● Set exercise: Revise the material below by replacing "icon" with "symbol" everywhere it appears, and change nothing else. Leave the pictures out of your answer.

● Extracted material:
□ □ □ □ □

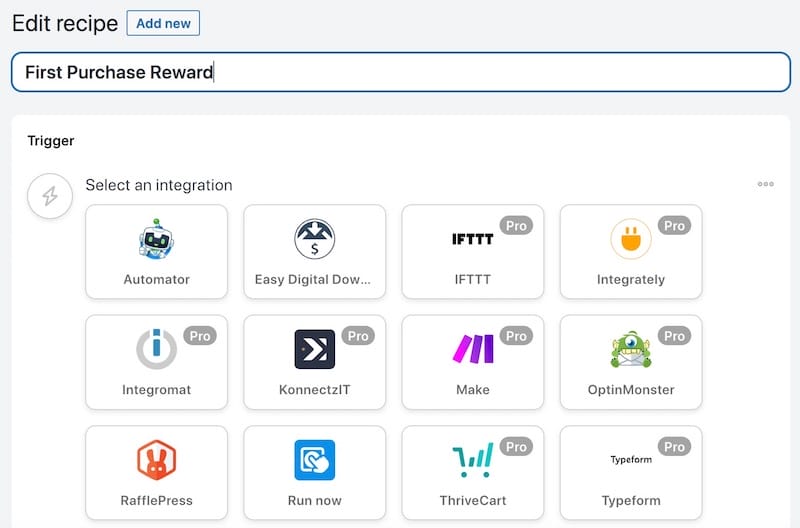Screen dimensions: 800x528
Task: Click the Automator label text
Action: tap(156, 280)
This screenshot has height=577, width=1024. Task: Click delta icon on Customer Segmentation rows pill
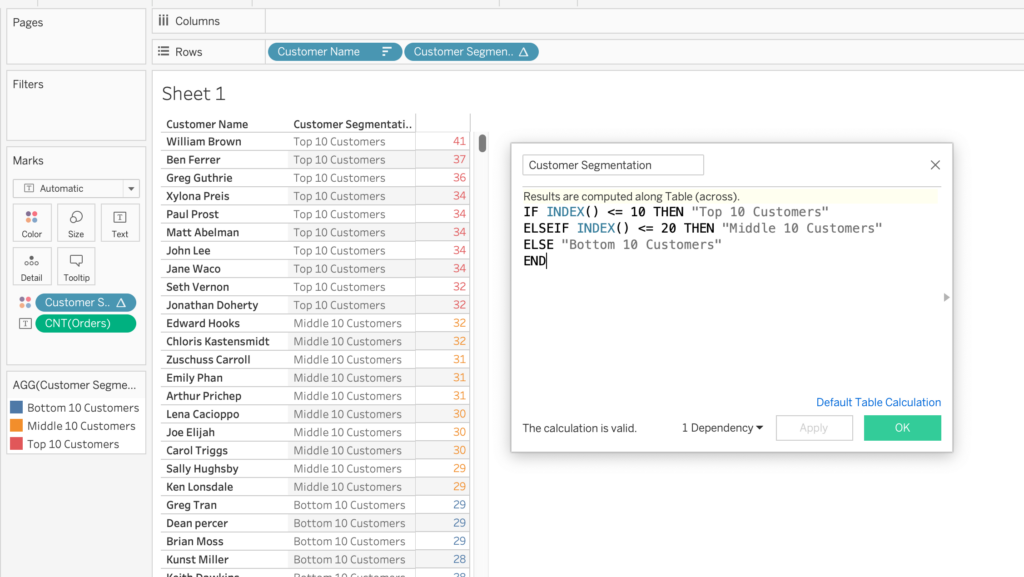(x=525, y=52)
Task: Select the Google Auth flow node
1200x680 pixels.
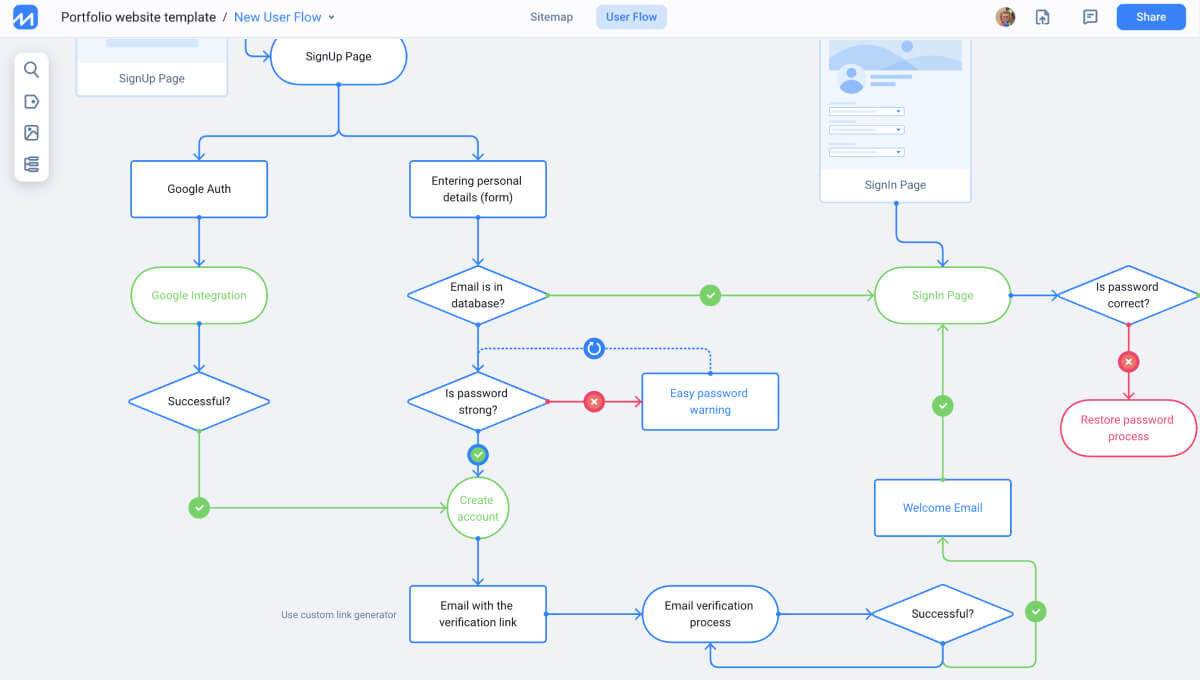Action: [199, 189]
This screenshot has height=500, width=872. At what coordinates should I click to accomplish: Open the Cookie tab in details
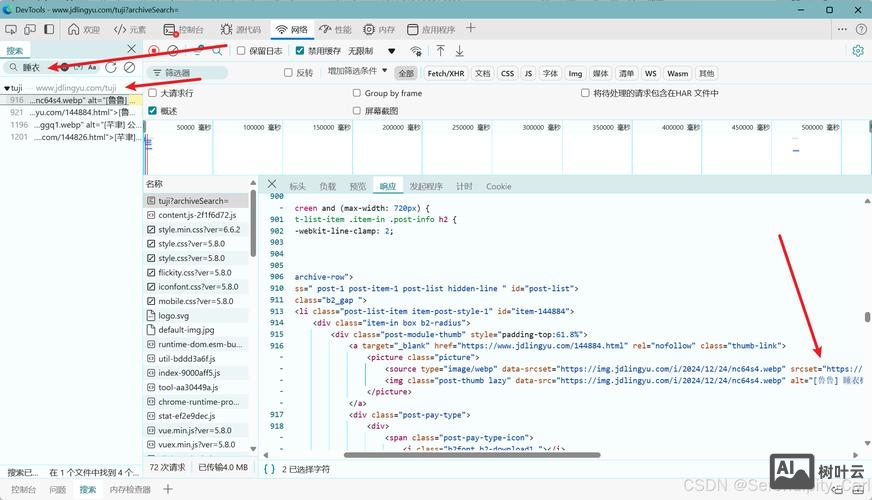[x=498, y=186]
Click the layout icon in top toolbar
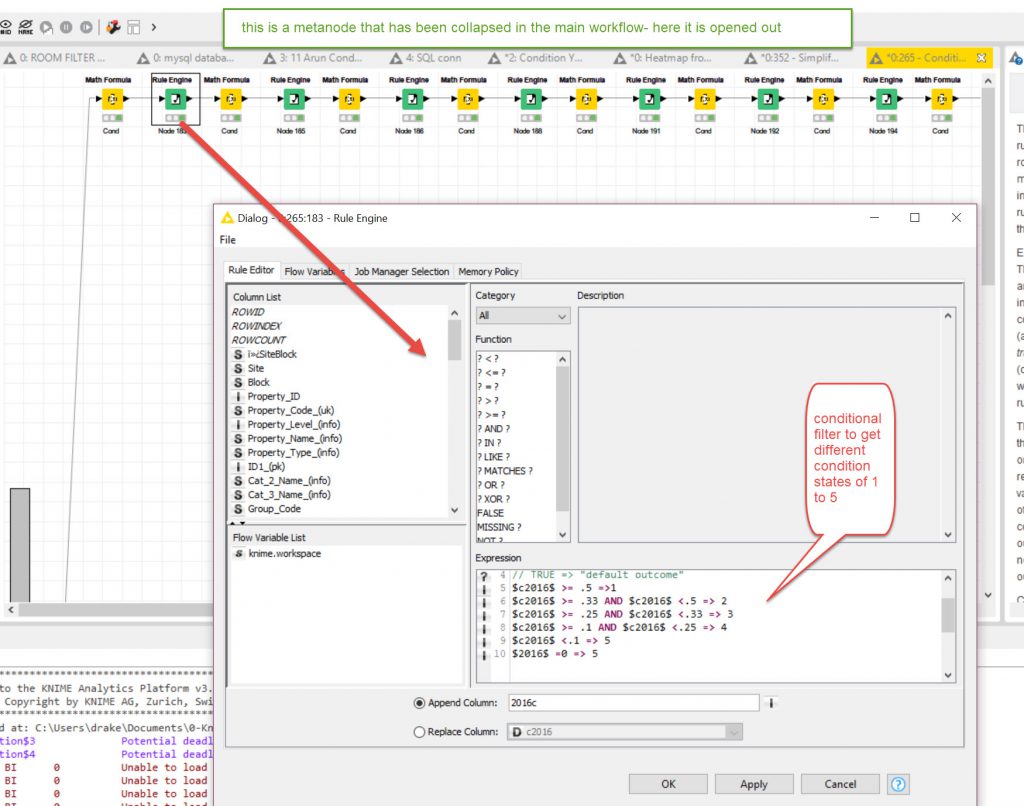This screenshot has height=806, width=1024. coord(133,27)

□ □ □ □ □

● Task result:
Screen dimensions: 800x528
Task: Click the Automator label text
Action: tap(156, 280)
This screenshot has height=577, width=1024. Task: Click delta symbol on Customer Segmentation rows pill
(x=525, y=52)
Task: Select the Google Auth flow node
1200x680 pixels.
Action: [199, 189]
This screenshot has height=500, width=872. At what coordinates should I click to accomplish: Open the Cookie tab in details
[x=498, y=186]
Click the layout symbol in top toolbar
This screenshot has height=806, width=1024. coord(133,27)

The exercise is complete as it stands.